▶ **Things to do**
- 1) Please sum up the biography of Charles d'Angennes in two sentences.
- 2) According to the biography of Charles d'Angennes, in what year did he become Grand Master of the King's Wardrobe?
- 3) Carry the biography of Charles d'Angennes on from its last sentence.

Charles d'Angennes, marquis de Rambouillet (1577 – Paris, 26 February 1652) was a French noble and diplomat.

== Biography ==
He was the only son of Nicolas d'Angennes and Julienne d'Arquenay.

He became lord then marquis of Rambouillet (1612) and Pisani, Baron de Talmont, Lord of Arquenay, Vidame & Sénéchal du Mans, captain
of the 2nd company of the Hundred Gentlemen of the Household of the King. In 1610 he was appointed Grand Master of the King's Wardrobe and a Knight in the Order of the Holy Spirit (1619). He was also State Councilor, Colonel-General of the Italian Infantry (1620) and Maréchal de camp (1620).

Appointed Ambassador of France to the Savoyard state, he negotiated in 1614 and then in 1615, during the War of the Montferrat Succession, the first and second peace treaties between Louis XIII and the Duke of Savoy.
In 1627 he was sent as extraordinary ambassador to the Savoyard state and Spain.

▶ **Records provided**
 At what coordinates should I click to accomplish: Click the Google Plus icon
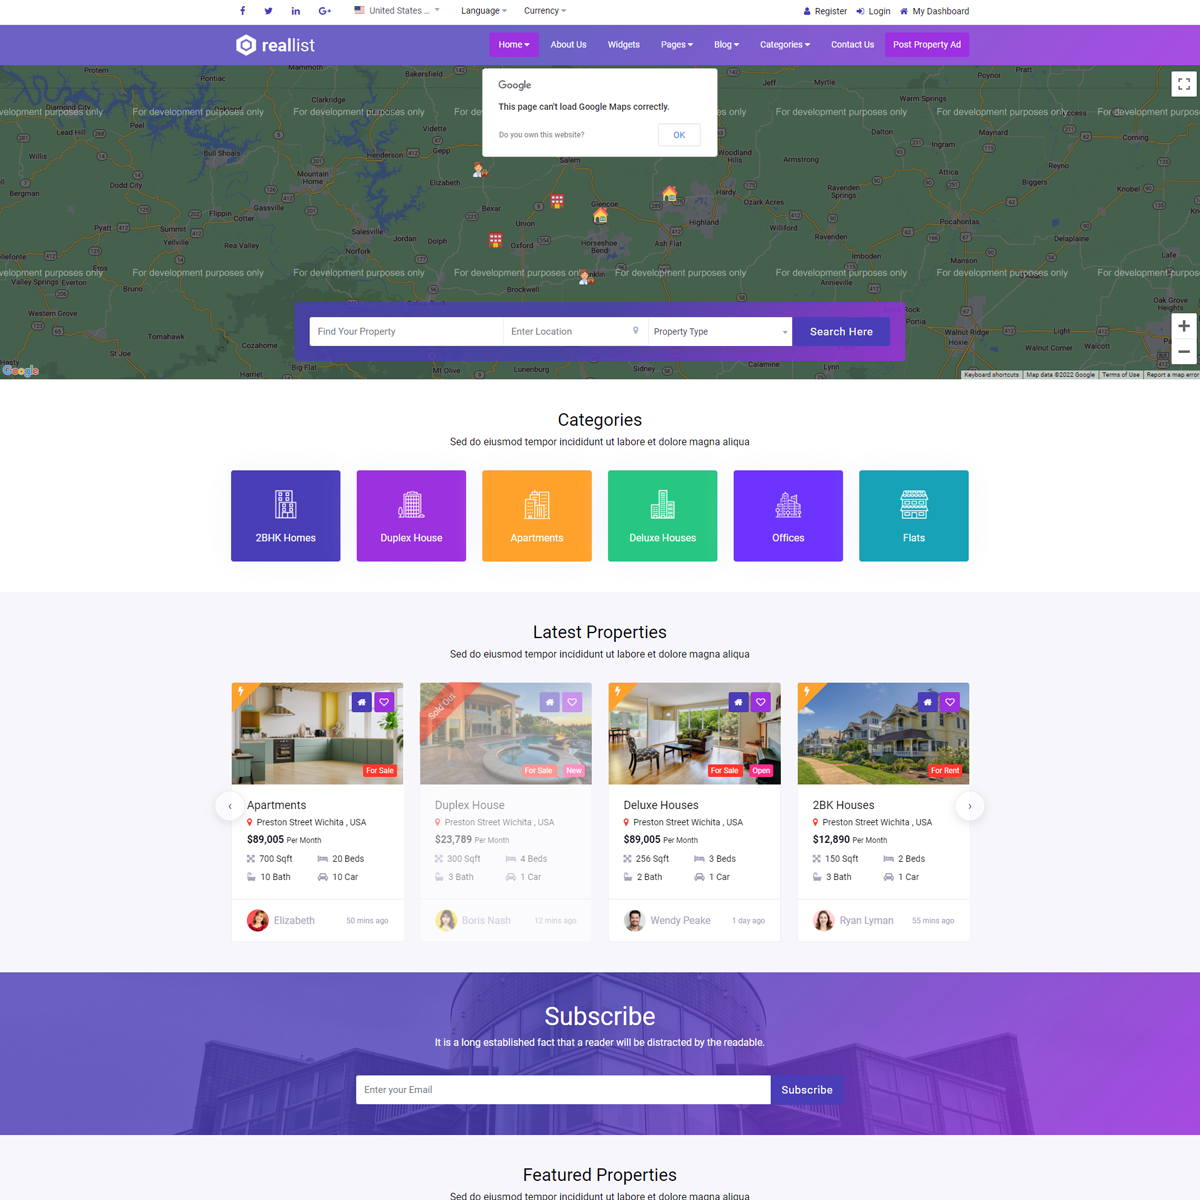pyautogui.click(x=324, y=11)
==
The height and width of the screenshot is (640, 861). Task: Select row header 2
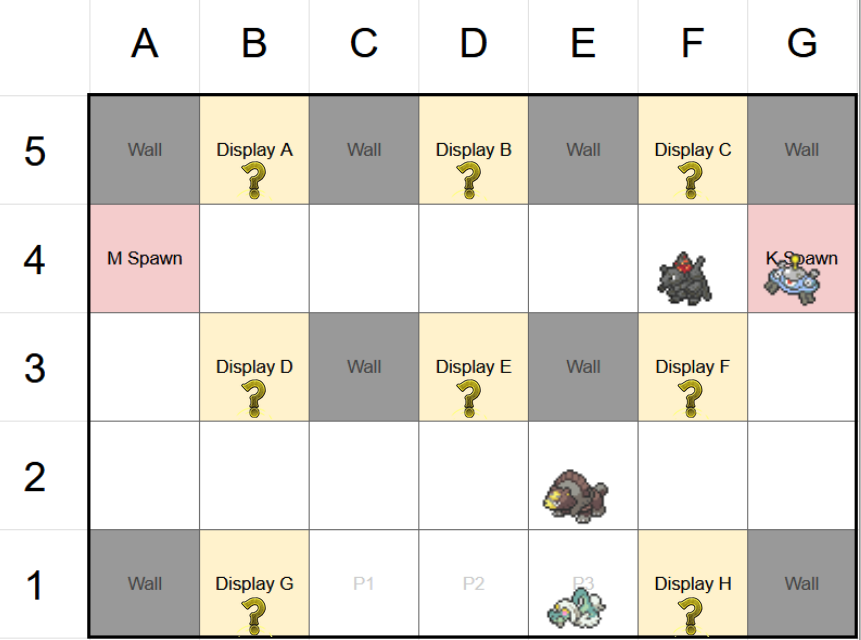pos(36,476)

▶ **Answers by item number**
- 1) Charles d'Angennes, marquis de Rambouillet (1577–1652), was a French noble and diplomat who held many titles and posts, including Grand Master of the King's Wardrobe from 1610 and Knight in the Order of the Holy Spirit from 1619. As Ambassador of France to the Savoyard state, he negotiated the first and second peace treaties between Louis XIII and the Duke of Savoy in 1614 and 1615, and in 1627 he was sent as extraordinary ambassador to the Savoyard state and Spain.

- 2) 1610

- 3)
=== Marriage and children ===
In 1600 he married Catherine de Vivonne, who became an important society hostess and a major figure in the literary history of 17th-century France. They had 7 children:
- Julie (1607–1671), Première dame d'honneur to the Queen of France, married Charles de Sainte-Maure, duc de Montausier, had issue
- Claire (1610–1670), Abbess of the Yerres Abbey
- Léon-Pompée (1615–1645), killed at the Battle of Nördlingen (1645)
- Louise-Isabelle (1617–1707), Abbess of Saint-Etienne de Reims
- Catherine-Charlotte (1622–1691), Abbess of the Yerres Abbey
- Louis (1623–1631), died of the Plague
- Angélique-Claire (1624–1664), married François Adhémar de Monteil, Comte de Grignan, had issue.